# Python Dictionaries; A very clever data structure!

In [1]:
talk = {
    "title": "Python Dictionaries, A very clever data structure!",
    "author": "Kai Striega"
}

In [2]:
from copy import deepcopy
from dataclasses import dataclass
from itertools import islice
from sys import getsizeof
from typing import Hashable, Any

* Dictionaries play an extremely important role in Python
* Used in almost every python program
* The Python interpreter requires dictionaries to run Python code
* Important to know what the datastructures you use everyday do

## What is a dictionary
* A dictionary is a datastructure that maps a ``key`` to a ``value``
* The main operations on a dictionary are storing a value with some key and extracting the value given the key
* The equivalent datastructure is often known as a _hashmap_
* First published in 1953!

### Interface
* A dictionary is an _interface_
* It defines how an object should behave given different operations

### Defined Operations

* There are many operations that can be performed on dictionaries
* For the sake of brevity our dictionary will be defined as having three main operations:
    1. Insert new items ``d[k] = v``
    2. Lookup the value of a give key ``d[k]``
    3. Delete a (key, value) pair from the dictionary ``del d[k]``
* The full list is available in the [docs](https://docs.python.org/3/library/stdtypes.html#dict)

In [52]:
# ``d[k] = v`` adds the ``(k, v)`` pair to the dictionary
talk["audience"] = "PythonWA"
# Our dict now contains an ``audience`` key and ``Pythonistas`` value
talk

{'author': 'Kai Striega', 'audience': 'PythonWA'}

In [4]:
# ``d[k]`` returns the value assoicated with ``k``
talk["author"]

'Kai Striega'

In [5]:
# ``del d[k]`` delets the value associated with ``k``
del talk["title"]
talk

{'author': 'Kai Striega', 'audience': 'Pythonistas'}

# Implementation

## Overview
* There are several ways to implement this interface:
    1. A [Hashmap/Hash table](https://en.wikipedia.org/wiki/Hash_table)
    2. A [Linked List](https://en.wikipedia.org/wiki/Linked_list) with linear search for the elements
    3. A [Search Tree](https://en.wikipedia.org/wiki/Search_tree)
* Python chooses to implement this using a hashmap.
* A computer doesn't understand complex data structures such as dictionaries, lists or tuples
* All of these complex data structures have to be written by someone
* In the rest of this talk we will implement a hashmap from scratch
* CPython does this in [~5000 lines of C](https://github.com/python/cpython/blob/3.12/Objects/dictobject.c)
* We'll be working in Python using some abstractions

### Warning!

* These slides implement a hashmap using C idioms
* This is to help focus on one specific thing at a time
* And to fit everything onto slides
* **This is not Pythonic**

## Storing data

* The hashmap we will need to acquire memory
* As we haven't put anything into it yet, let's represent it as a list of ``None``s
* I've chosen to store 8 ``None`` objects as an example
* This is a very small amount of memory.

In [6]:
# Mimick 8 "buckets" in memory
dictionary = [None] * 8
dictionary

[None, None, None, None, None, None, None, None]

## Hashing

* We have some memory to work with, and we can access our memory using an index.
* But that isn't what we want to do. We want to be able to use some key to access the underlying value.
* To do this we will use what's called a [hash function](https://en.wikipedia.org/wiki/Hash_function).

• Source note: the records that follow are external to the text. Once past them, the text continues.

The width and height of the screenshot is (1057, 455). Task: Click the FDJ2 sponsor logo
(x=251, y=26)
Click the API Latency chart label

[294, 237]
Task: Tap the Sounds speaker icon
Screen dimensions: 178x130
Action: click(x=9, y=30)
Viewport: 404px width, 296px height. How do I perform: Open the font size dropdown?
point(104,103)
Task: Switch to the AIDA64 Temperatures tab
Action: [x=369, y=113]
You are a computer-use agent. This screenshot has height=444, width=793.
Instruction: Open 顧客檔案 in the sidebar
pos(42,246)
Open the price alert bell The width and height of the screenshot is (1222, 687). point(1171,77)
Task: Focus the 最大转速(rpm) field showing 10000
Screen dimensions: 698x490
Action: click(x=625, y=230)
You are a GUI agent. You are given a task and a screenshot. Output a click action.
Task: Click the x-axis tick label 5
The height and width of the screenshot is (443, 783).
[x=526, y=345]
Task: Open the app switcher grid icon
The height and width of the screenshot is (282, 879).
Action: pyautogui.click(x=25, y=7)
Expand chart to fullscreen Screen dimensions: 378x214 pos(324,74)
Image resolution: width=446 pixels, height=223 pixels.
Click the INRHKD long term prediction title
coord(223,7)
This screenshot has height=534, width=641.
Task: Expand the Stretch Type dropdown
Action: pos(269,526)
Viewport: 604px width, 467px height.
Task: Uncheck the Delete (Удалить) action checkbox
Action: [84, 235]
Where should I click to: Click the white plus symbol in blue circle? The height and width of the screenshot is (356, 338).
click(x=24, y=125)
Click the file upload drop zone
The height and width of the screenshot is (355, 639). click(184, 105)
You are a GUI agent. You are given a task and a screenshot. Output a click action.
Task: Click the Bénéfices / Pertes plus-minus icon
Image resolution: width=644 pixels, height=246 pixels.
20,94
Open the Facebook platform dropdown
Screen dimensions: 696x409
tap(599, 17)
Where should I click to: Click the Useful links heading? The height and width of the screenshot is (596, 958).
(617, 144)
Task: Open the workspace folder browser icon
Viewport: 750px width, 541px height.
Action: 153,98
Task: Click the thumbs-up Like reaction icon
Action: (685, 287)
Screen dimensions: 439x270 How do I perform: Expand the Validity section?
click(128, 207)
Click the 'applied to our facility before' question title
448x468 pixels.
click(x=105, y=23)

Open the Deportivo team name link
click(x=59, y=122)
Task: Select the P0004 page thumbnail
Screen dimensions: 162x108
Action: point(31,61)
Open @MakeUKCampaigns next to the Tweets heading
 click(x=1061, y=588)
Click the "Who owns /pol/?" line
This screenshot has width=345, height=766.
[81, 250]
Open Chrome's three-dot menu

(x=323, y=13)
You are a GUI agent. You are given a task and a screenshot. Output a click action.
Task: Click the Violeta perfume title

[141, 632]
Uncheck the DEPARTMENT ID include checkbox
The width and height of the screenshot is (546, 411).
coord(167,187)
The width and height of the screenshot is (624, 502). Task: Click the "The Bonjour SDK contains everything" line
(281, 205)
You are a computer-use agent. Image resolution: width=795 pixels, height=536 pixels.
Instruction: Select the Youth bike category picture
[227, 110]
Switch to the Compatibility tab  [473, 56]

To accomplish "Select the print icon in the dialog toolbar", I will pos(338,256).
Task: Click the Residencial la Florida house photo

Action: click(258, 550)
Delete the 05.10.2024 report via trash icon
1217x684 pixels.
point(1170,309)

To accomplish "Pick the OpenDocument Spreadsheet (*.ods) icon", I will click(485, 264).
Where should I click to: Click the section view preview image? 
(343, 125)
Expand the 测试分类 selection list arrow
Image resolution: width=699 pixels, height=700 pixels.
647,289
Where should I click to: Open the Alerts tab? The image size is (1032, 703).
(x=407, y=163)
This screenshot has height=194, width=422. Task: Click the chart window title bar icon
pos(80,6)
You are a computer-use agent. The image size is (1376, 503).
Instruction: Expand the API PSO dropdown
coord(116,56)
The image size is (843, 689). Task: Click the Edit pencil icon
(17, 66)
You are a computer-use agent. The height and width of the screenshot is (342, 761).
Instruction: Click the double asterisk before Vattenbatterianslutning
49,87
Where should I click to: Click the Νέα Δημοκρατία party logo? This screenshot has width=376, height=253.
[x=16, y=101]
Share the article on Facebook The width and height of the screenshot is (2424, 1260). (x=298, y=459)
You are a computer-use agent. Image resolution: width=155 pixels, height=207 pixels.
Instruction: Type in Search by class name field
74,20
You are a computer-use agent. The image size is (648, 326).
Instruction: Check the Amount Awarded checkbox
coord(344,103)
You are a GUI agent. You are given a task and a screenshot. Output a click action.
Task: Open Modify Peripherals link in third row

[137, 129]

* A **hash function** takes arbitrarily large data and converts it to an integer
* We can then interpret that bit pattern as an integer and use that integer as the index
* Designing good hash functions is difficult (much more on that later)
* Luckily Python has an inbuilt hash function - [hash](https://docs.python.org/3/library/functions.html#hash).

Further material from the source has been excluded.